[EXERCISE INSTRUCTIONS]: Copy exactly the run of lines that begins at the line with "Task: Click the blue security shield icon" and ends at the final line of the entries.

────────────────────────────────────────

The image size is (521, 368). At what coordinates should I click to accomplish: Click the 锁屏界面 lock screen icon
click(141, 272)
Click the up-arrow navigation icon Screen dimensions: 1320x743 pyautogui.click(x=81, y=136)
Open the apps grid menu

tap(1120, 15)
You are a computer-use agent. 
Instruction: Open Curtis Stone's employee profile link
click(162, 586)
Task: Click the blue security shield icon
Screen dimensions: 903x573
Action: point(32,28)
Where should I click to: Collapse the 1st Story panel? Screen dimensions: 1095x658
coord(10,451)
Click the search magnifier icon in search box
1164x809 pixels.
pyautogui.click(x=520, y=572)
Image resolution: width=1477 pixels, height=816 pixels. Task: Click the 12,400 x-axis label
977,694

────────────────────────────────────────

[SOLUTION TO THE PROBLEM]:
Task: Click the blue security shield icon
Screen dimensions: 903x573
Action: point(32,28)
Where should I click to: Collapse the 1st Story panel? Screen dimensions: 1095x658
coord(10,451)
Click the search magnifier icon in search box
1164x809 pixels.
pyautogui.click(x=520, y=572)
Image resolution: width=1477 pixels, height=816 pixels. Task: Click the 12,400 x-axis label
977,694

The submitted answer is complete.